Our findings have important theoretical implications. First, drug use has been proposed as a candidate mechanism for changes in personality that may be mediated via biological pathways (Costa et al., 2019) as well as behavioral or social mechanisms. Although theoretically plausible, we found little evidence for such effects. Second, we observed large variability in the associations between substance use and personality (i.e., random effects), indicating that, despite the lack of strong main effects, there are significant individual differences in within-person associations between substance use and personality. In other words, substance use might have negative effects for some people but no effects or even positive effects for others. Future studies should examine which moderator variables explain these different trajectories.
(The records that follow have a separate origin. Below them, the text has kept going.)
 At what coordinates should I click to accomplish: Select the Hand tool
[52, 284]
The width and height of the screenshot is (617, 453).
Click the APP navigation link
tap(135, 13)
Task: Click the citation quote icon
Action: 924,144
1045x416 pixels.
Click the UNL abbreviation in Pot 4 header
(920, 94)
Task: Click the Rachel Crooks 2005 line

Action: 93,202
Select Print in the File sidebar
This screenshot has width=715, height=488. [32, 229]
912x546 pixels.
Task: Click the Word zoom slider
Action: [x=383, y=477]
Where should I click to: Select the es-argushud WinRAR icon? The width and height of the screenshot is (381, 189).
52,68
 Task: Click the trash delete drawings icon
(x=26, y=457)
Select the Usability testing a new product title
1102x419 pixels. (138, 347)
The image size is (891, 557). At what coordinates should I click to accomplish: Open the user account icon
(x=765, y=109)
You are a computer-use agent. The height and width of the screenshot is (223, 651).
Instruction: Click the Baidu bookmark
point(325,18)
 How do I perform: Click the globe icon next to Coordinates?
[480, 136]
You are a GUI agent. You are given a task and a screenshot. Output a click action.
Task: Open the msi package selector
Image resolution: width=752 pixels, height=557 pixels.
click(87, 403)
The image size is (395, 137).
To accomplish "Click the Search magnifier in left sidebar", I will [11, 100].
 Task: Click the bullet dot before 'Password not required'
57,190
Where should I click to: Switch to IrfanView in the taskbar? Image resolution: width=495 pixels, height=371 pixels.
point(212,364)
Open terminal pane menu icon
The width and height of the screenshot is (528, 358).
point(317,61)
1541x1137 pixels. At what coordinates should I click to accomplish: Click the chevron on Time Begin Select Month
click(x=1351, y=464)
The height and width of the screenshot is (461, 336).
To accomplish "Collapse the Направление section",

To our knowledge, this is the first large-scale study examining the impact of a wide range of drugs on the Big Five personality traits, life satisfaction, and self-esteem. We analyzed data from more than 10,000 individuals that were collected over a period of more than 10 years with an average of three assessments for each participant, using highly reliable personality measures. In addition, we used statistical models that effectively distinguished between- and within-person effects. Overall, our study provides strong evidence for between-person relationships between substance use and personality differences but little evidence for within-person changes in personality following substance use.